§ GIVEN EXERCISE 1:
In the essay on gay ageism, how old does the writer say he is?
§ GIVEN EXERCISE 2:
Sum up the essay on gay ageism in two sentences.
§ GIVEN EXERCISE 3:
Repeat the part of the essay on gay ageism that begins at the words "So what makes" and stops after "being an adult?".

§ PROVIDED TEXT:
————
With the SCOTUS ruling on gay marriage due any day now, Brock Thompson reflects on gay history and the meaning of Pride Month — and responds to gay ageism.

It’s rare that I’m actually asked to write about something, much less respond to another writer. Nevertheless, an older gay man, a friend and former colleague, posted to my Facebook wall Dalton Heinrich’s article “Gay Men and the Curse of the Peter Pan Syndrome” (Fair warning: The writer looks like someone named Dalton Heinrich would look like). Heinrich’s article is about a year old at this point, but still it manages to resurface from time to time, lunging at us like some sort of B-list horror-film monster we all thought was sufficiently killed off in the last scene (deep breathing … we’re safe, Camp Crystal Lake has seen the last of … wait … no … here it comes again … sigh).

So what makes Heinrich’s article so monstrous? Basically, he’s saying gay men over 30 should stay out of bars and clubs. In full disclosure, I’m a 38-year-old gay man. So, clubs? Check. Haven’t been in one in years. Bars? Get real. But let’s let Heinrich speak for himself:

The sad, thirsty man haunting the shadows of 18 and up clubs is slowly killing our culture. When my generation of gays gets older are we going to think that is the normal thing to do with our nights? Are we all destined to be ghosts of our youth, dramatically hunting down a thrill rather than being man enough and brave enough to go toward the light and move on to actually being an adult?
————
§ DATA SHOWN:

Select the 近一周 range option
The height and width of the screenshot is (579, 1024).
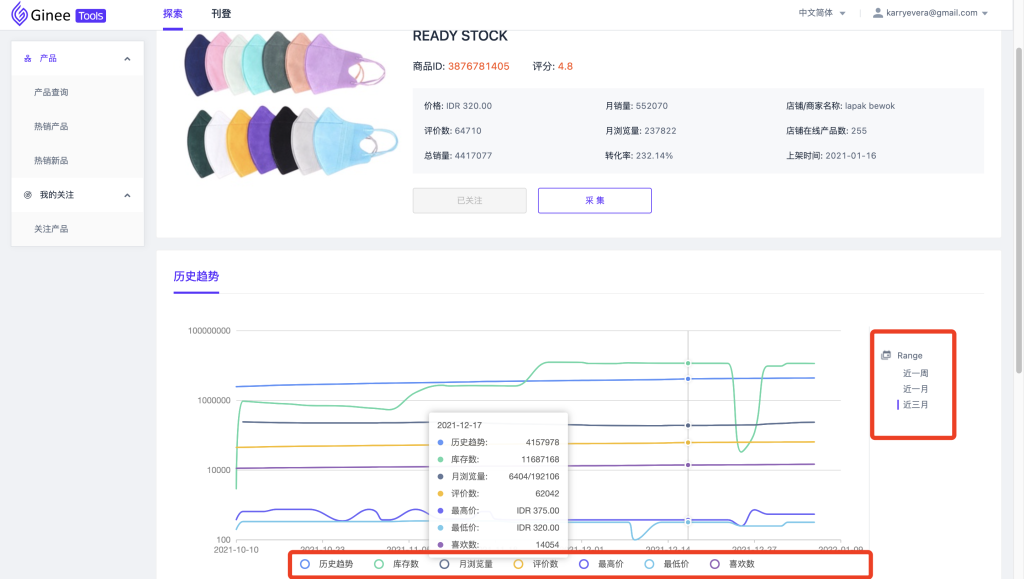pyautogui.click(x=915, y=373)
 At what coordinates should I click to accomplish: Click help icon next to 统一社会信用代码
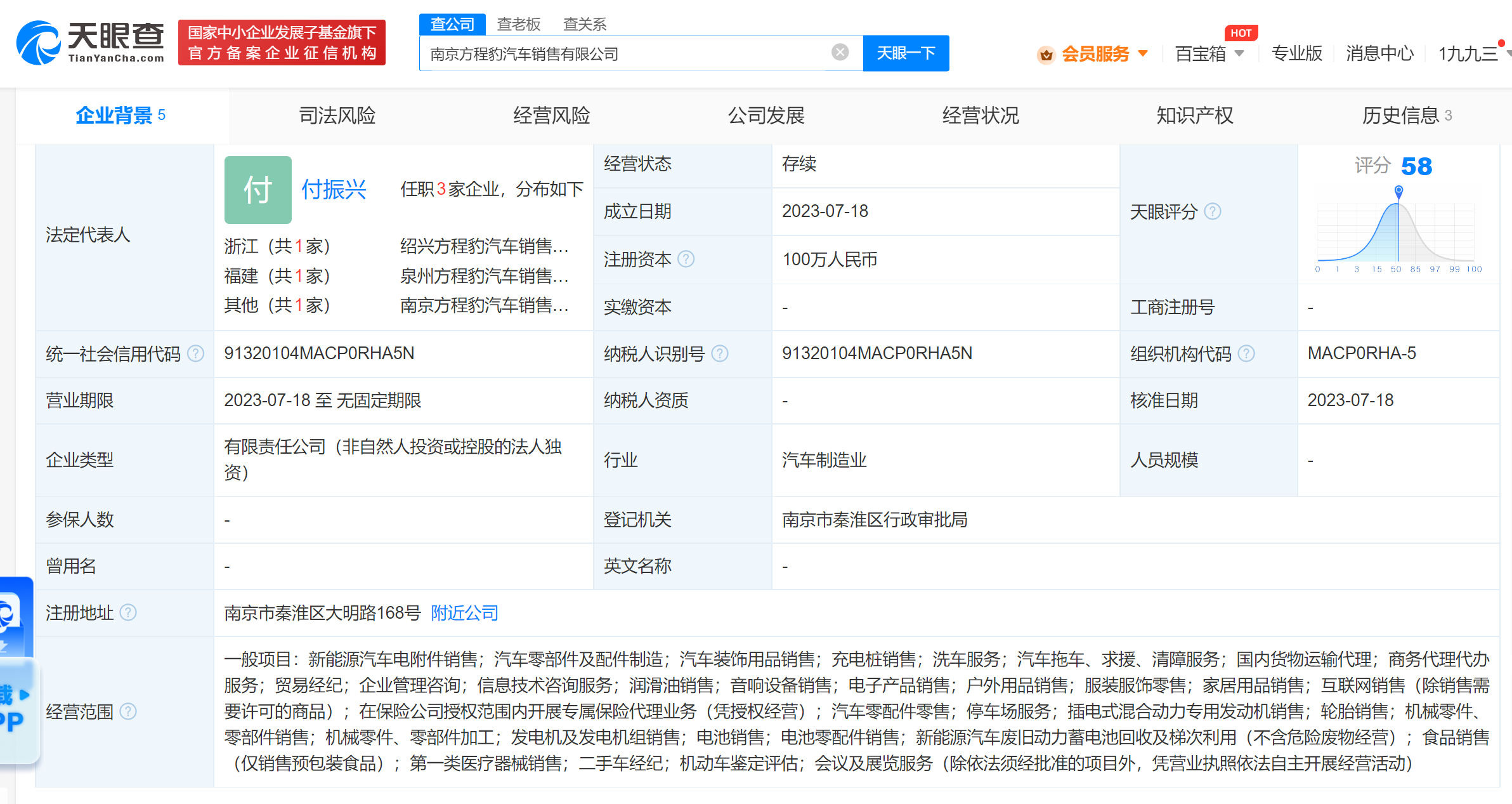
————
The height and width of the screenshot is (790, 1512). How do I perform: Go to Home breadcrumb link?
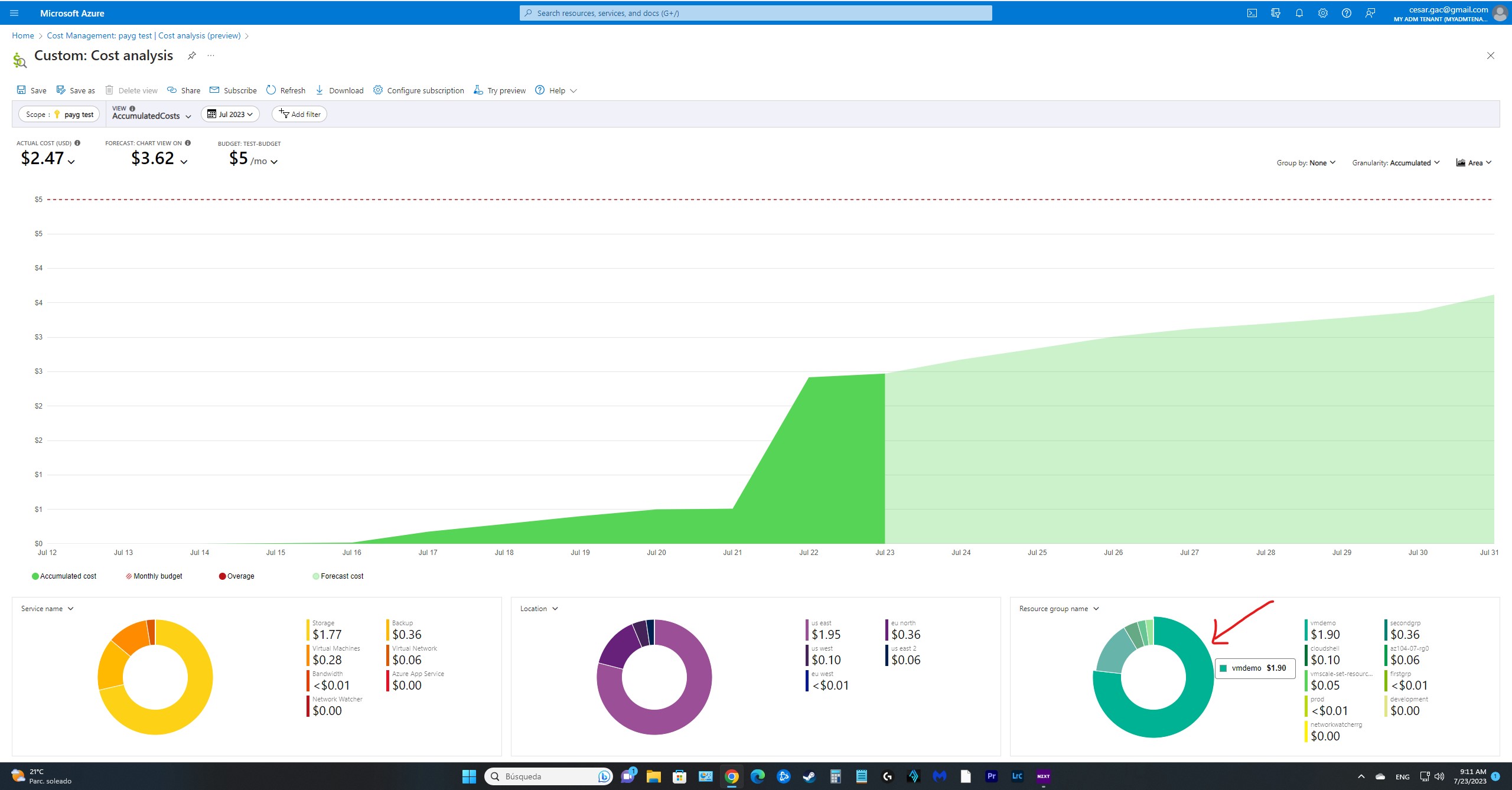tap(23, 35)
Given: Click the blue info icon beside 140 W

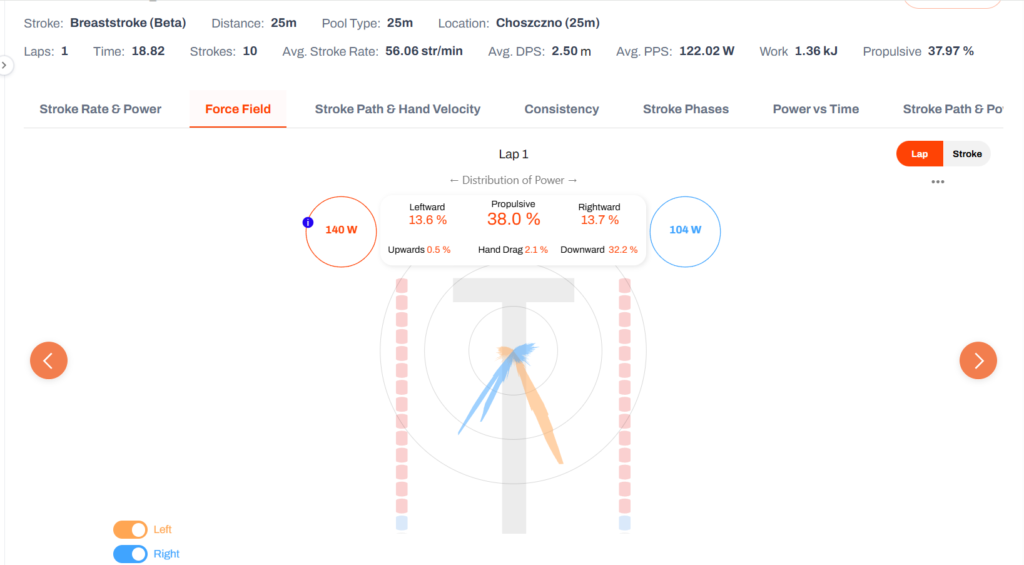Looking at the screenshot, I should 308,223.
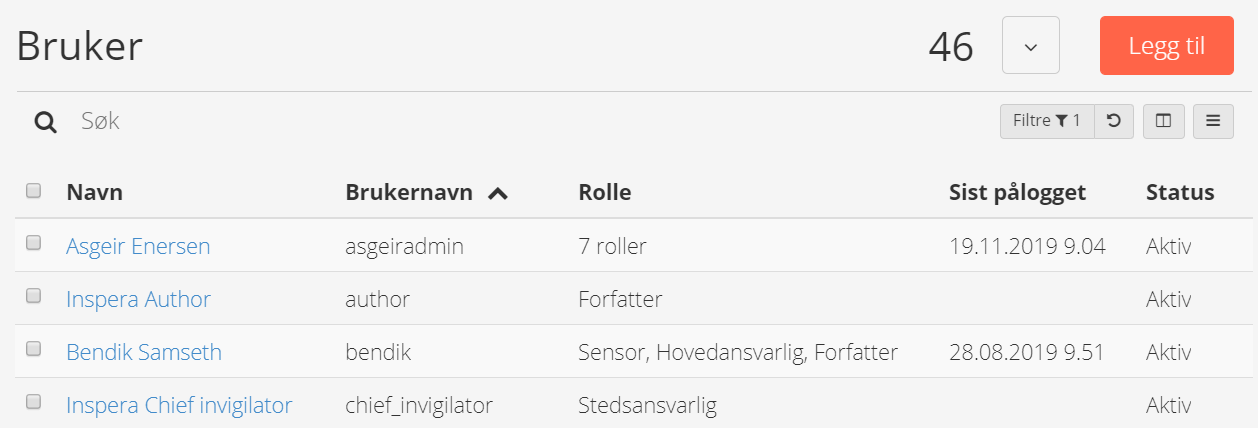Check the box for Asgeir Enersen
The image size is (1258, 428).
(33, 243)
————
§ CORRECT RESPONSE 1:
He is 38.

§ CORRECT RESPONSE 2:
Brock Thompson responds to Dalton Heinrich's article "Gay Men and the Curse of the Peter Pan Syndrome," which a friend and former colleague posted to his Facebook wall and which keeps resurfacing about a year after it appeared. Thompson says Heinrich's point is that gay men over 30 should stay out of bars and clubs, notes that he is 38 and hasn't been in a club in years, and then quotes Heinrich directly.

§ CORRECT RESPONSE 3:
So what makes Heinrich’s article so monstrous? Basically, he’s saying gay men over 30 should stay out of bars and clubs. In full disclosure, I’m a 38-year-old gay man. So, clubs? Check. Haven’t been in one in years. Bars? Get real. But let’s let Heinrich speak for himself:

The sad, thirsty man haunting the shadows of 18 and up clubs is slowly killing our culture. When my generation of gays gets older are we going to think that is the normal thing to do with our nights? Are we all destined to be ghosts of our youth, dramatically hunting down a thrill rather than being man enough and brave enough to go toward the light and move on to actually being an adult?